Saved entries
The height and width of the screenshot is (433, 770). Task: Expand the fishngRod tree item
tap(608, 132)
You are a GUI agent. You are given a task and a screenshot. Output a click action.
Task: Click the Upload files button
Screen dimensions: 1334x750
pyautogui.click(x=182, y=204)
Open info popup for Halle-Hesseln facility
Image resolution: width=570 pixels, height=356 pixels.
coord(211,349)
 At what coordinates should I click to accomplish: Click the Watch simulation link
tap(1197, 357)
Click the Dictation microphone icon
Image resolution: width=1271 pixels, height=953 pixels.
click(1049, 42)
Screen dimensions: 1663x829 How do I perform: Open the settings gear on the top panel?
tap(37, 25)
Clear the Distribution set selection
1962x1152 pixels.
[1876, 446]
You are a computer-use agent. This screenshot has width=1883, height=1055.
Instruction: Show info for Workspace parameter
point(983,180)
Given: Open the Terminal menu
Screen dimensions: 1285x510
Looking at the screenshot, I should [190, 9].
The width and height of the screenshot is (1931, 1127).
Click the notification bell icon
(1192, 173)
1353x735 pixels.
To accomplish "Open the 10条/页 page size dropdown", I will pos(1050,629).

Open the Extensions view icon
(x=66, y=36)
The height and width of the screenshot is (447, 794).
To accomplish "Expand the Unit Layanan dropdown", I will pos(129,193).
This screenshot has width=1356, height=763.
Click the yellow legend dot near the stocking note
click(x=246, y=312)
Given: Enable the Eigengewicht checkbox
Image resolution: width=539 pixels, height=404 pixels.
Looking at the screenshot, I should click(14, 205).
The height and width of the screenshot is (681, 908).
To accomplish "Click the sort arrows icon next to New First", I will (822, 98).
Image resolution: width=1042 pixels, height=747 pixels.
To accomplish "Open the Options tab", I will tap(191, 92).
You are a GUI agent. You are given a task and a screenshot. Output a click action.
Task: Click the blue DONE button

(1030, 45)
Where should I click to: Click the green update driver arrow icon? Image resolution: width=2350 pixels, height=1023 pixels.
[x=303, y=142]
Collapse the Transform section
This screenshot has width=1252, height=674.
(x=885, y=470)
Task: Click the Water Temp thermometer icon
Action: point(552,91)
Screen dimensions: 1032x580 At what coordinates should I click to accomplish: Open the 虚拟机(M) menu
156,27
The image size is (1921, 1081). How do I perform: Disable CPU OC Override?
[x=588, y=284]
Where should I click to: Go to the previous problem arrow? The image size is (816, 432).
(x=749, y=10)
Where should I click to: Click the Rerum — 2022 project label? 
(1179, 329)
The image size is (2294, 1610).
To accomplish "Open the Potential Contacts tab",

-- Task instructions --
Copy every line from the records above that contains the string "dropdown".

-- Written answer --
To accomplish "Open the 10条/页 page size dropdown", I will pos(1050,629).
To accomplish "Expand the Unit Layanan dropdown", I will pos(129,193).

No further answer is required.